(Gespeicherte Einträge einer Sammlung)
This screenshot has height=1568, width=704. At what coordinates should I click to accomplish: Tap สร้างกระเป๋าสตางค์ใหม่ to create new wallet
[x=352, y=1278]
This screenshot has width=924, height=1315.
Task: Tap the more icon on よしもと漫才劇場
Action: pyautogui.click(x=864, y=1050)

-- AUFGABENSTELLUNG --
Überführe die Zeilen sämtlicher Einträge oben in eine nummerierte Liste. Leerzeilen werden dabei ausgelassen.

-- SCHRIFTLICHE ANTWORT --
1. This screenshot has height=1568, width=704. At what coordinates should I click to accomplish: Tap สร้างกระเป๋าสตางค์ใหม่ to create new wallet
2. [x=352, y=1278]
3. This screenshot has width=924, height=1315.
4. Task: Tap the more icon on よしもと漫才劇場
5. Action: pyautogui.click(x=864, y=1050)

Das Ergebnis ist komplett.